INTRODUCTION AND AIMS: Idiopathic membranous nephropathy (IMN) is a common cause of nephrotic syndrome in adults. In this multicenter study, we aim to investigate the relationship between histopathological, clinical, and laboratory findings in patients with IMN.

METHODS: Two hundred and eighty-one IMN patients [59.8% male, mean age 45±15 years] from four nephrology clinics were enrolled. The impact of histopathological lesions (glomerular sclerosis, crescents, intensity and pattern of staining for C3 and IgG) and clinical markers [age, gender, systolic and diastolic blood pressure (BP), estimated glomerular filtration rate (eGFR), serum creatinine, hemoglobin (Hgb), albumin, proteinuria, anti-PLA2R antibody] on composite renal outcome [defined as development of end stage renal disease (ESRD) or a >50% decrease in eGFR as compared to baseline levels] were assessed using Cox regression analysis.

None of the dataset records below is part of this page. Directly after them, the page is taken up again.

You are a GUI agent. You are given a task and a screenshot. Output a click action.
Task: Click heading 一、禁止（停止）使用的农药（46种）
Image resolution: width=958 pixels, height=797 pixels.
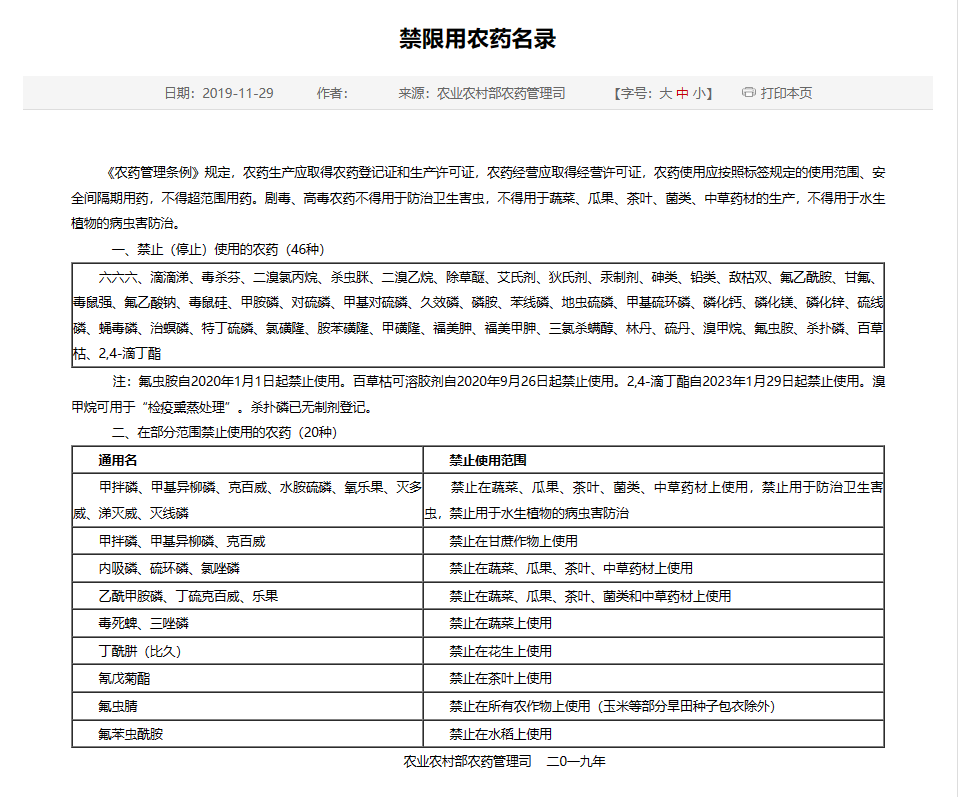(x=217, y=249)
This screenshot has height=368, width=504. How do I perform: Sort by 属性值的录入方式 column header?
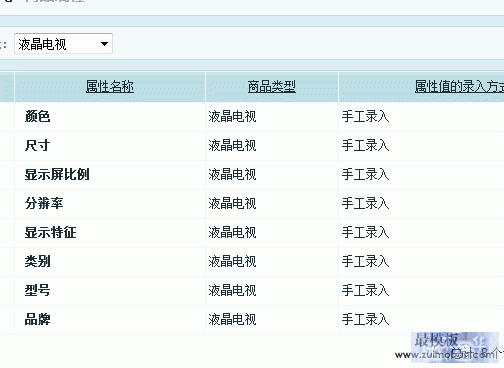pos(459,87)
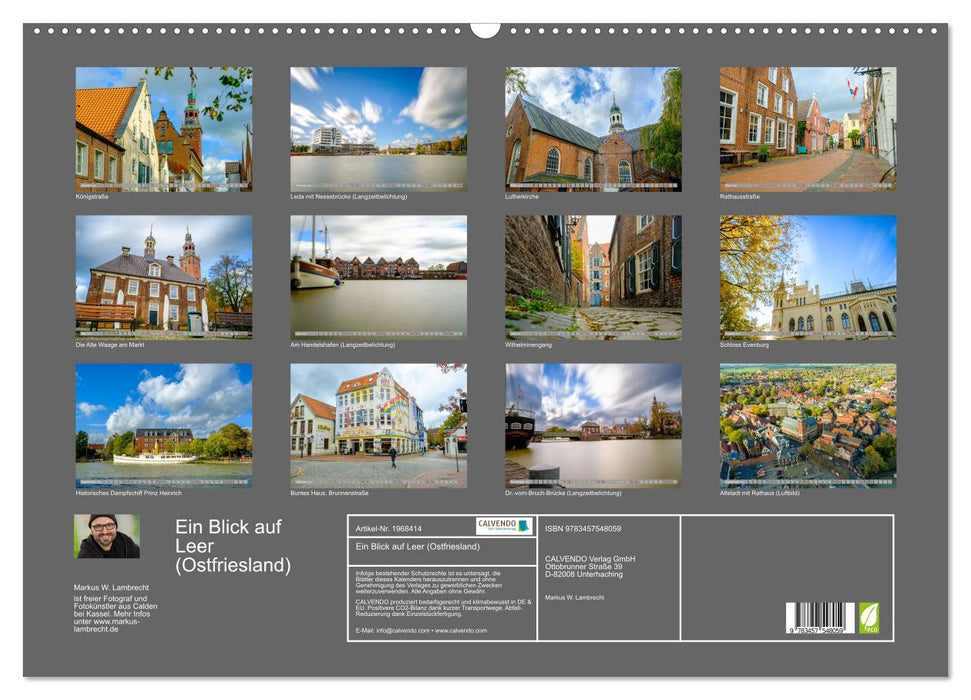Open the www.calvendo.com website link

click(462, 632)
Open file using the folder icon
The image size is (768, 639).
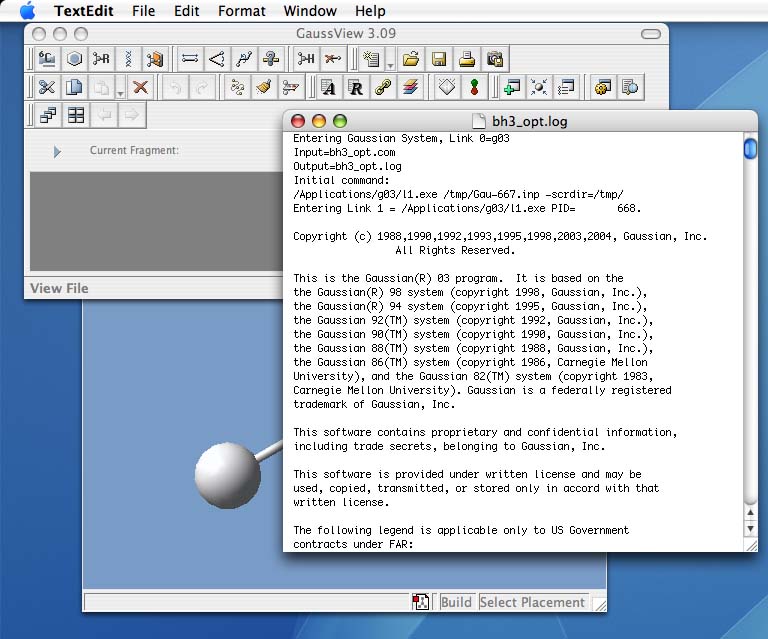[411, 59]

RESULTS: Mean levels of systolic and diastolic BP, serum creatinine, albumin, and proteinuria at the time of diagnosis were 130±18 mmHg, 81±11 mmHg, 1.00±0.77 mg/dL, 2.72±0.77 g/dL and 6.20±3.95 g/day, respectively. Composite renal outcome developed in 33 (11.7%) and ESRD developed in 15 (5.3%) patients after a median of 33.5 (IQR: 14-66.6) months. In Cox regression analysis, histological lesions were not associated with progression of IMN. However, systolic BP (B: 1.087, p=0.038), Hgb (B: 0.438, p=0.047) and eGFR (B: 0.917, p=0.011) levels at baseline predicted composite renal outcome.

CONCLUSIONS: Our study shows that progression of IMN and development of ESRD are associated with the presence of clinical risk factors, in particular systolic BP, impaired kidney function and anemia at the time of diagnosis.